Add a list (std::vector for now) of Jobs objects to the Project class. which will be serialized something like this:

{
  "Jobs": [
    {
      "SLURM_ID": "023411",
      "CUMULUS_ID": "5e239ab2341082398021c"
      "MACHINE": "Cori",
      "JOB_NAME": "Run 10",
      "ANALYSIS_STEP"="Omega3P",
      "NODES": 6,
      "PROCESSES": 144,
      "RUNTIME": 28800,
      "NOTES": "Here is where we type notes",
      "ANALYSIS_UUID"="b886560a-e609-4dbb-a7c5-1b582f9e2773",
      "ANALYSIS_URL": "path/to/the/saved/analysis.smtk"
    },
    {
      "SLURM_ID": "3741238",
      "CUMULUS_ID": "5e239ab2318947109802d"
      "MACHINE": "Cori",
      "JOB_NAME": "Rent",
      "ANALYSIS_STEP"="Tmp3P",
      "NODES": 12,
      "PROCESSES": 288,
      "RUNTIME": 525600,
      "NOTES": "Added more cups of coffee",
      "ANALYSIS_UUID"="75ed5514-daae-4775-96db-3f0916174d15",
      "ANALYSIS_URL": "path/to/the/saved/other_analysis.smtk"
    }
  ]
}

to a standalone file saved to the top level of the project folder. The list of metadata is minimal and will be expanded as needed (fortunately, the JSON object under the hood of the Job class will make extensibility easy).
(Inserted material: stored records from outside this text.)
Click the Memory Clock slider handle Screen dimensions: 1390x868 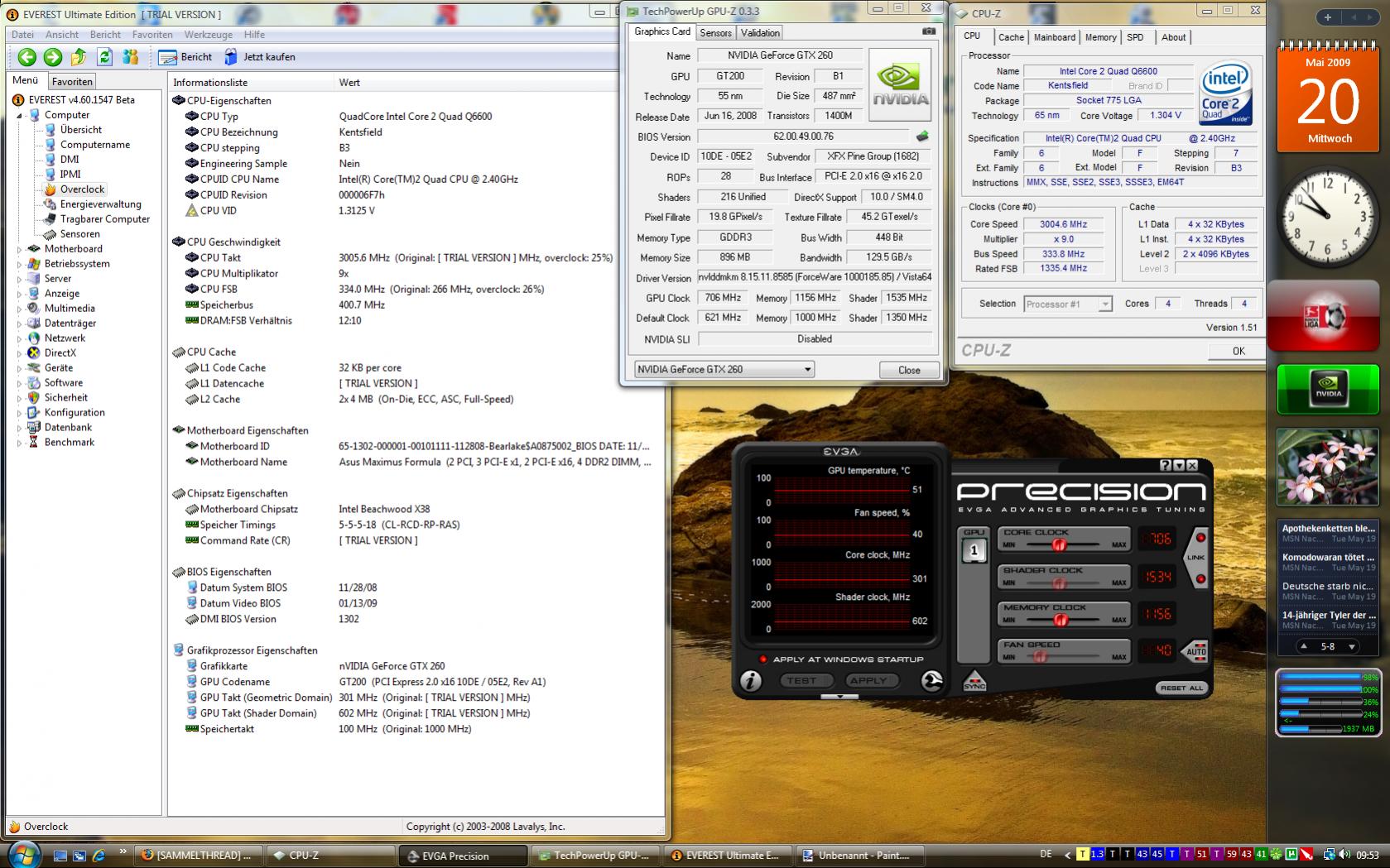tap(1059, 620)
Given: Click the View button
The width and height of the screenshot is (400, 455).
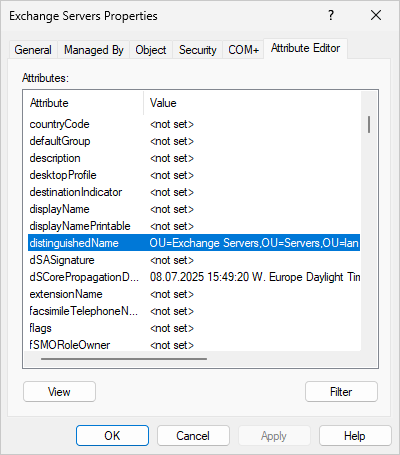Looking at the screenshot, I should point(59,392).
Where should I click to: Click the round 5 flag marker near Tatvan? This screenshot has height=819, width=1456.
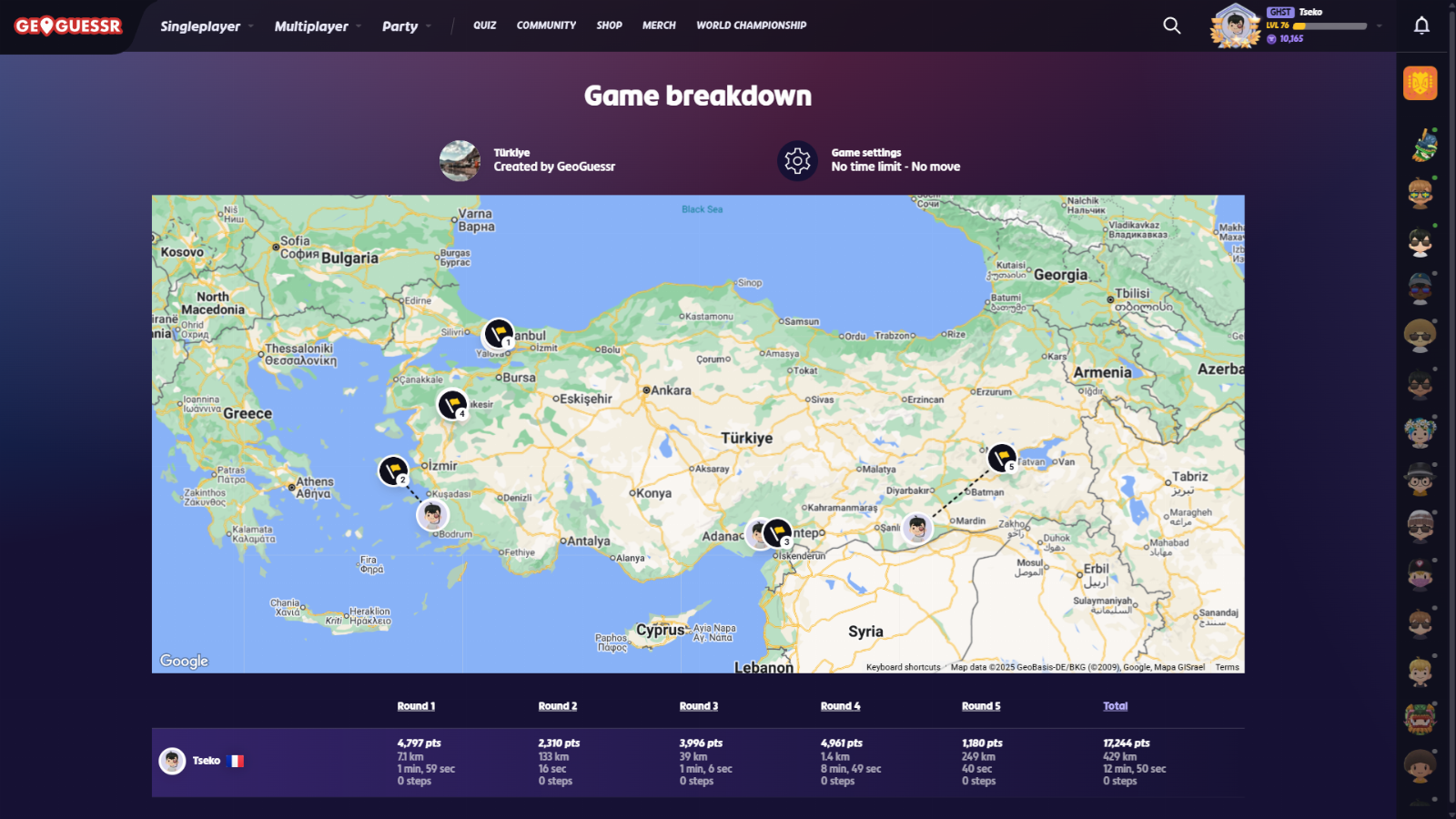pos(1001,457)
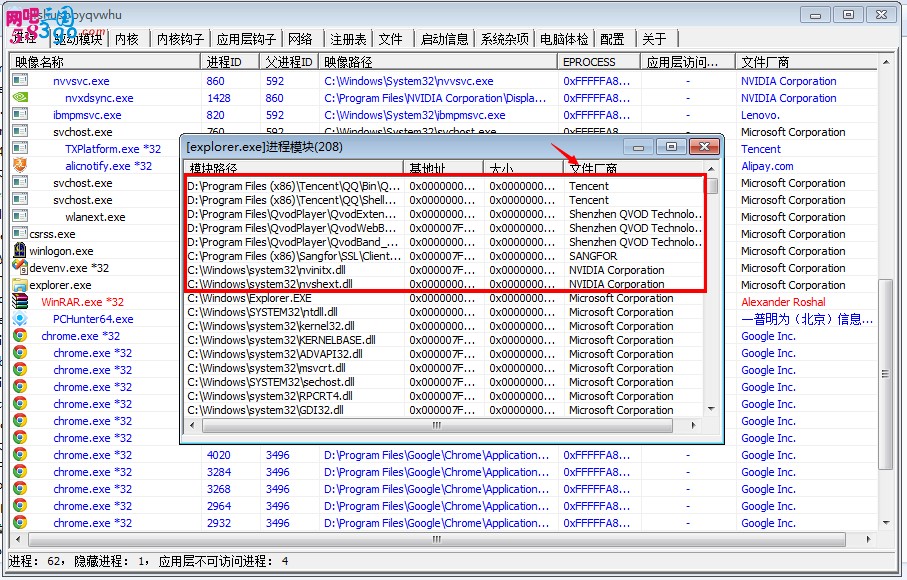Click the WinRAR.exe books icon
The width and height of the screenshot is (907, 580).
click(20, 301)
When a Job is created (by exporting and submitting a job to an HPC resource), this list will be appended to and a snapshot of the progenitor Analysis (represented internally as an Attribute Resource) will be saved to a Jobs Data subdirectory of the project folder with a unique name. This will provide provenance so that if an Analysis is edited after a job has been submitted from that Analysis, we will still have a copy of all the data required to recreate that job. This Analysis artifact can then be stored for later use. Saving this artifact will be optional.

This topic has a lot of hooks to the ongoing conversation on Resource versioning, and this proposed implementation certainly feels brute force, potentially saving entire Attribute Resources to file over and over. On the other hand, having direct access to the exact data used to generate that job would massively streamline simulation provenance.
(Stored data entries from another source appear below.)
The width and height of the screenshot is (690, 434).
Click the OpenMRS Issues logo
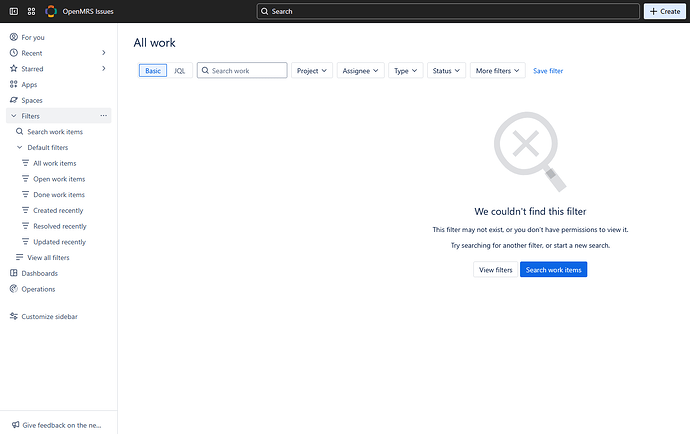[x=52, y=11]
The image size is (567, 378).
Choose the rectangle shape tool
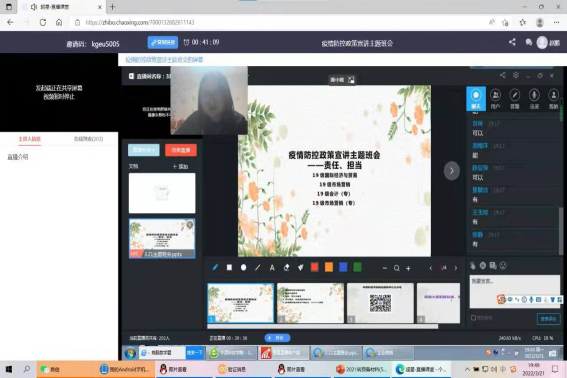pyautogui.click(x=229, y=268)
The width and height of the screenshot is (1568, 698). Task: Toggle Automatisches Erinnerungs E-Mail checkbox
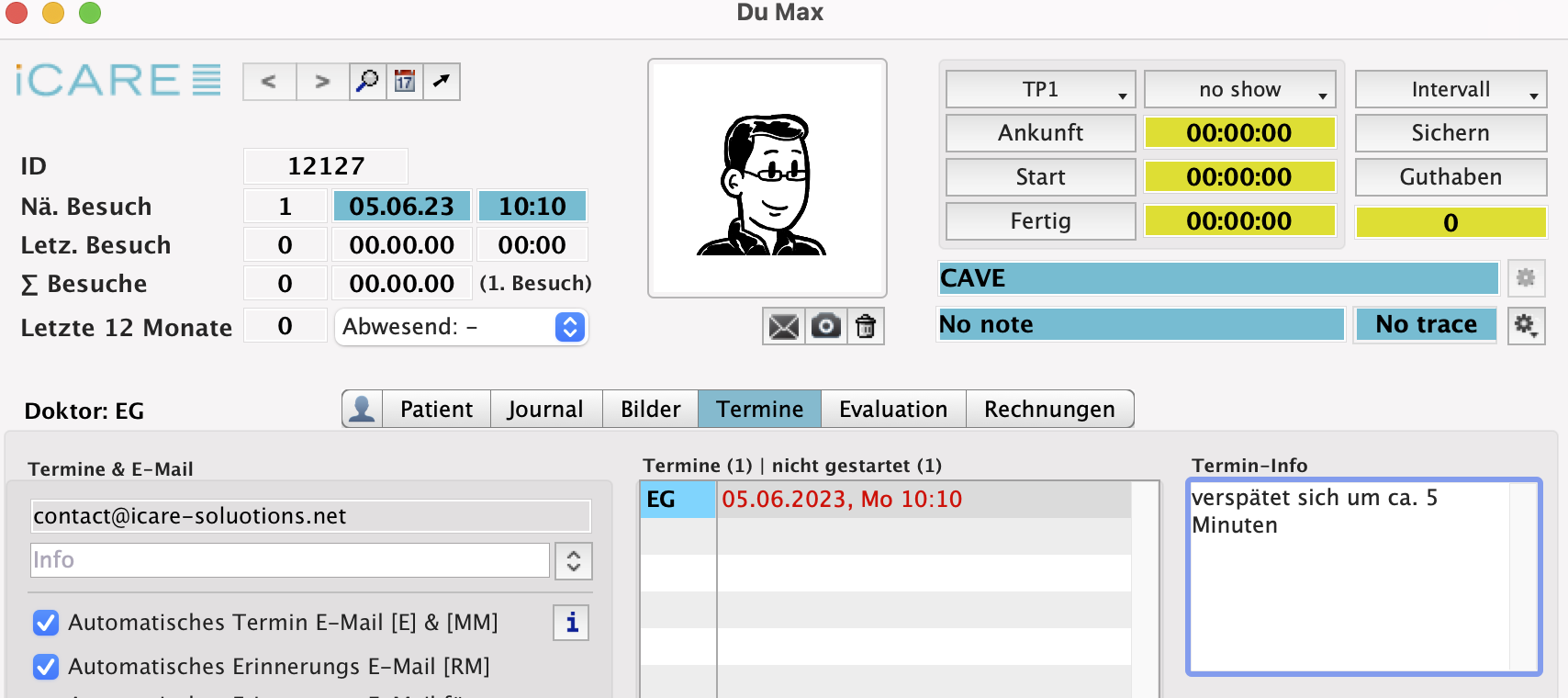pos(46,667)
johnt · April 14, 2021, 2:59pm

This all works for me. I have some relatively minor comments:

The term “jobs provenance” can be interpreted fairly broadly, so just to be more specific, the first priority in my mind is to integrate job metadata into the project so that users can see the status of jobs organized by project/analysis. Second priority would be to then integrate job results into projects – requirements are still to be defined. Next priority is remote visualization of jobs, so that users can launch paraview server instances on NERSC to view job output data (including in situ once SLAC updates ACE3P). Next priority is probably support for analysis sequences including automated job submission. Last priority might be full reproducibility, in which individual jobs in a project’s history can be easily rerun.
In the jobs list, I would use all lower-case for the field names (keys)
Saving the attribute resource to file for each job is submitted could be superseded if/when a resource versioning system is in place. (FYI resource versioning is not part of the planned work for SLAC.)
In addition to saving the attribute resource containing the simulation data for each job, we should also save the export attribute resource.